Mistakes like these are common and illustrate an important point. Do your research to know whether there is enough background information to answer your question.
Mechanisms are hard
For my EE research question, I soon found that there simply was not enough information on the mechanism. If I had followed through with my previous draft, the paper would have become too theoretical. To avoid that, I rephrased the question to one I knew I could answer:
- Draft 3: "How significant is the role of hydrogen peroxide in the delignification of balsa wood in the preparation of transparent wood?"
Tip 4: You should not assume anything
This next tip mainly applies to humanistic subjects (history students, listen up!).
A history student might want to write an EE on Italy during World War 2. Thanks to the previous tips, they have learned to make it a specific and answerable question. They come up with the following question:
"How did Mussolini’s unethical policies weaken Italian morale during the second world war?"
This research question sounds nice and specific. The problem is that words such as unethical and weaken already assume that his policies were cruel and had a poor effect.
Avoiding those words to keep the question more academic would be much better. Asking whether or not Mussionili’s policies did weaken morale would be a much better place to start.
The assumption in my EE research question draft was less noticeable. Nonetheless, it was vital that I addressed it. The previous draft asked how significant the role of hydrogen peroxide is. This phrasing assumes that hydrogen peroxide plays a role, leaving no room for the possibility that it does not. To avoid this assumption, I phrased my question as follows:
- Draft 4: "Does hydrogen peroxide contribute to the delignification of balsa wood during the preperation of transparent wood?"
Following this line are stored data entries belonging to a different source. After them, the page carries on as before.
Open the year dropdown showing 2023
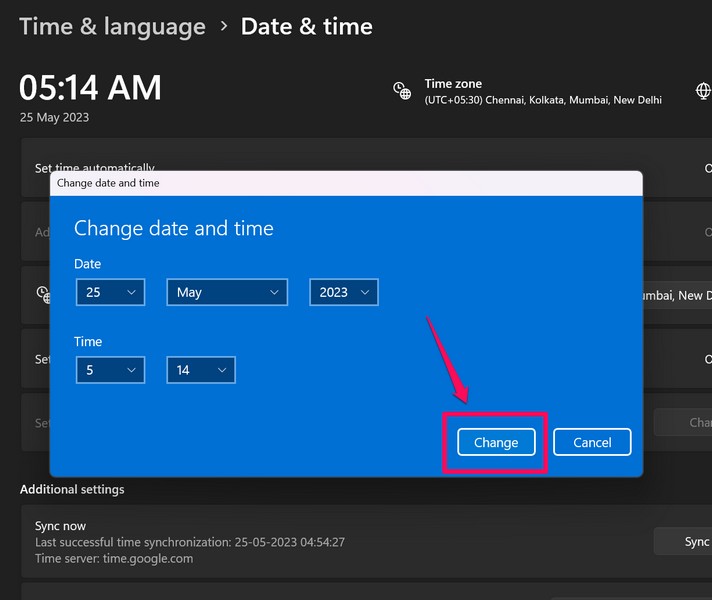The width and height of the screenshot is (712, 600). coord(343,292)
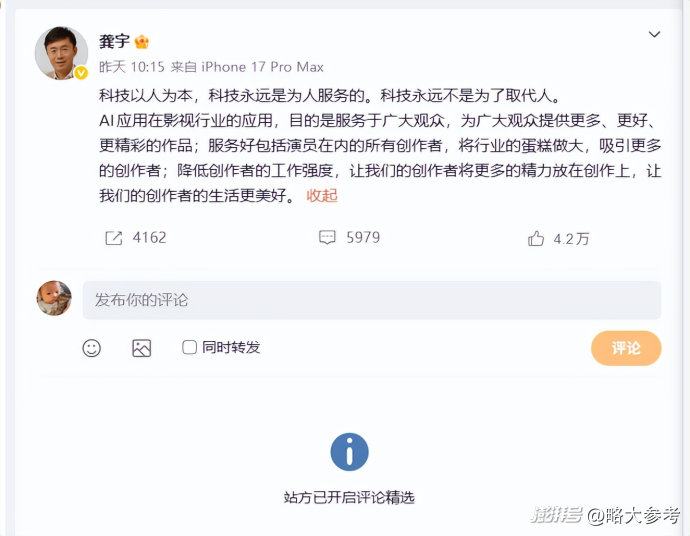
Task: Click the 4162 repost count
Action: [150, 238]
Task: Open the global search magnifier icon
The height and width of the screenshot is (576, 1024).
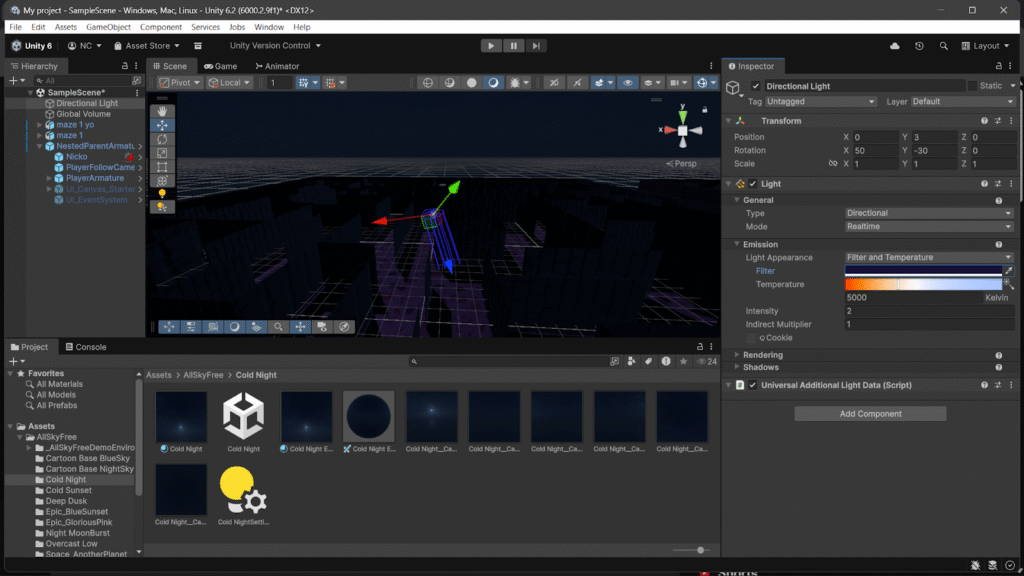Action: [944, 46]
Tip 5: Get someone else proofread your work
Did you notice the typo in the drafted research question above? Chances are that you did, demonstrating the power of having a second set of eyes look over your research question. If you missed it, I had written “preperation” instead of “preparation.”
Letting other people proofread your EE research question goes beyond just fixing typos, of course. They could catch some hidden assumptions that you, yourself, had missed.
Whom should you ask to proofread your research question?
To get the best feedback on everything related to your EE, ask someone with experience. Your peers are always an option, but it would be even better to ask someone who knows what it takes to get an A. Your teacher and ex-students from your school are a good bet!
Alternatively, you could also be paired with one of our tutors, who have a grade average of 42.3 (i.e., they know their stuff). Get in touch today by following this link.
In my case, it was my mum who caught the mistake! And so, after some crucial adjustments, we have arrived at the final research question that got me an A:
- Final draft: Does hydrogen peroxide contribute to the delignification of balsa wood during the preparation of transparent wood?
Now you know how to write a killer research question! I hope you try these tips and get the EE grade you deserve.